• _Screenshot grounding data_
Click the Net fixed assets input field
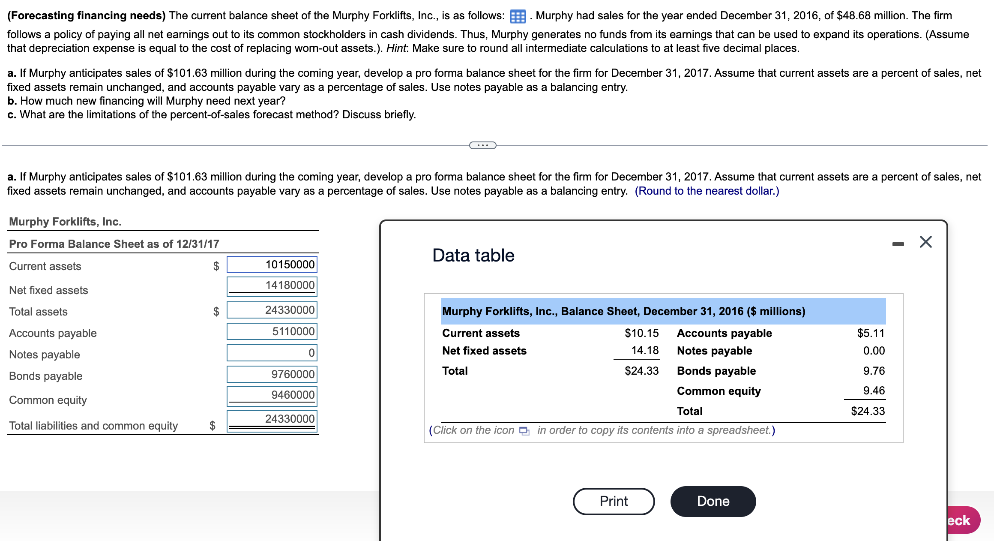The image size is (994, 541). tap(272, 286)
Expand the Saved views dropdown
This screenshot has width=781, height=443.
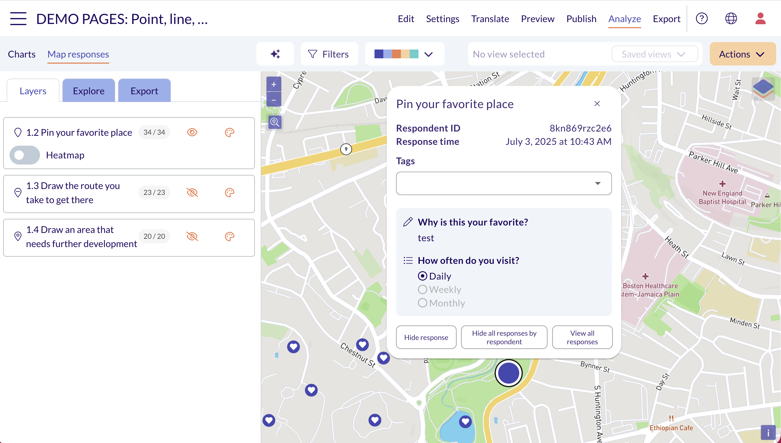(654, 54)
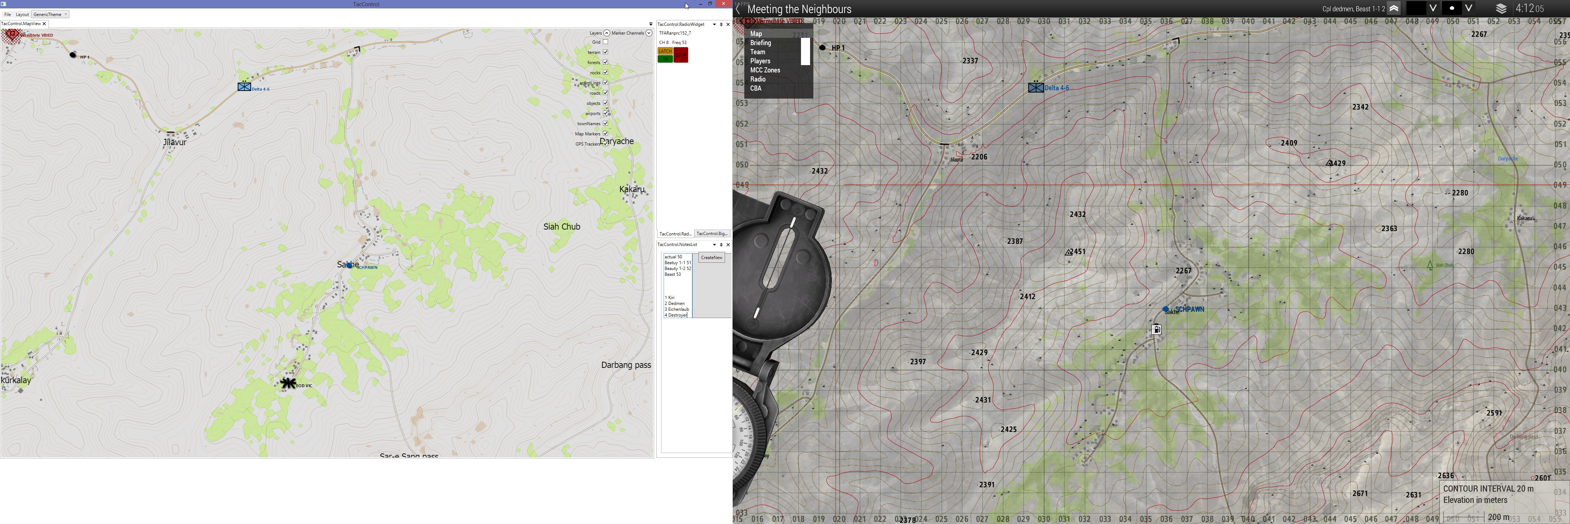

• _What to work on_
Extract, word for word, every line from the one holding "Expand the Saved views dropdown" through the closing line of the data above. Do not include any pictures.

• _Answer to the exercise_
Expand the Saved views dropdown
This screenshot has width=781, height=443.
(654, 54)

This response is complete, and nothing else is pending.